The character of Beneatha is, arguably, the most dynamic in the play. She represents the hopes and ideological aspirations of the generation that would propel the Civil Rights and Black Power movements.
She is intelligent, energetic, open-minded, curious, insightful, progressive, and politically conscious.
Her willingness to try new things, particularly to take advantage of opportunities that were not available to previous generations of black people, is an important character strength. In Act One, Scene One, we learn that she has taken guitar lessons and horseback-riding lessons. By doing such things, she is asserting her desire to be creative, to "express" herself.
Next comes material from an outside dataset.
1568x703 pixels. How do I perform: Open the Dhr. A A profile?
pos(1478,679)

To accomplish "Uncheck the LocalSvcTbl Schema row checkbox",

This desire is lost on Ruth and Mama Younger, who would have had few, if any, opportunities to express themselves creatively.
Her feminism is on display during her conversations with Asagai, one of her boyfriends, whose traditional Yoruba ideas regarding relations between men and women strike Beneatha as backward:
BENEATHA: You see! You never understood that there is more than one kind of feeling which can exist between a man and a woman -- or, at least, there should be.
ASAGAI: (Shaking his head negatively but gently) No. Between a man and a woman there need be only one kind of feeling. I have that for you...Now even...right this moment...
BENEATHA: I know -- and by itself -- it won't do. I can find that anywhere.
ASAGAI: For a woman it should be enough.
BENEATHA: I know -- because that's what it says in all the novels that men write. But it isn't...
In her romantic relationships, she expresses a need for intimacy that reaches beyond sex and romance. She also wants more than simply to be looked after by a man, a facet of her character which is eventually acknowledged by Asagai. In this way, she represents the burgeoning feminism of the 1960s.
Her atheism can be regarded as another example of her progressiveness, or as one of the ways in which her "matter-of-fact" approach to life renders her less sympathetic to other ideas and belief systems.
However, her keen insight is on display during Mr. Lindner's visit at the end of the play. She is the first to pick up on Lindner's true intentions. She watches him carefully as soon as he announces that he is from the Clybourne Park Improvement Association -- a moniker that, at the time, referenced associations that worked to keep black people out of certain suburbs.
Beneatha is a rich character with many strengths. However, it is my view that Hansberry presents her as a figure who is representative of the well-educated, politically-motivated young black people who emerged during the late-1950s and early-1960s. She is what Walter calls the "New Negro." As a result, her character is not as emotionally complex as Ruth or Walter.